## Source
┄┄┄┄┄┄┄┄┄┄┄┄┄┄┄┄┄┄┄┄

2023-09-14 Thread Matt DeVillier
On Wed, Sep 13, 2023 at 11:28 PM Keith Hui  wrote:

> tldr: After my latest reflash of coreboot with edk2 payload, serial
> log didn't start flowing right away and no on screen activity until OS
> on drive has begun booting. What gives?
>
> After hacking on coreboot with SeaBIOS for so long, I finally tried
> edk2. It wasn't the smoothest transition.
>
> My testing hard drive has a bit of special hackery done[1] in hope it
> will boot under both legacy and UEFI schemes. I did add SeaBIOS as
> secondary payload, and it couldn't boot. Then I pulled out the main
> drive out of my laptop which is all UEFI, and it booted fine after
> probably 30 seconds of nothing - the first thing I saw on screen is
> the Fedora spinner. Nothing from edk2 or grub on the drive.

┄┄┄┄┄┄┄┄┄┄┄┄┄┄┄┄┄┄┄┄

## Dataset content
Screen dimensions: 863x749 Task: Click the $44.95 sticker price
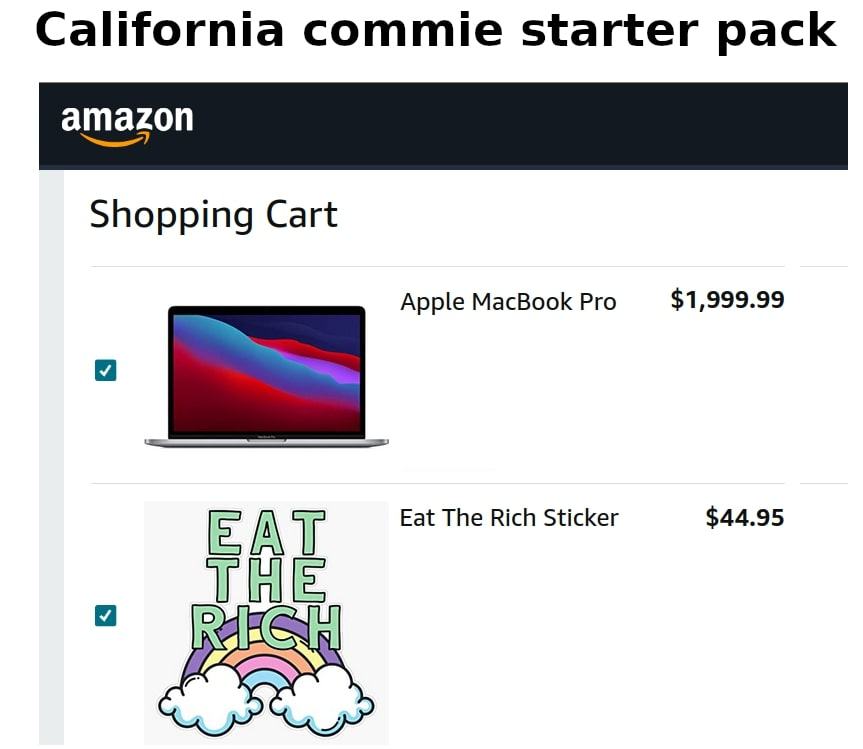point(744,518)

┄┄┄┄┄┄┄┄┄┄┄┄┄┄┄┄┄┄┄┄

## Task instructions
1/ Translate this sentence from the coreboot email above into Spanish: "It wasn't the smoothest transition."
2/ Duplicate word for word the part of the coreboot email that opens with the words containing "2023-09-14 Thread Matt" and closes with "booting. What gives?".

## Replies
1/ No fue la transición más fluida.

2/
2023-09-14 Thread Matt DeVillier
On Wed, Sep 13, 2023 at 11:28 PM Keith Hui  wrote:

> tldr: After my latest reflash of coreboot with edk2 payload, serial
> log didn't start flowing right away and no on screen activity until OS
> on drive has begun booting. What gives?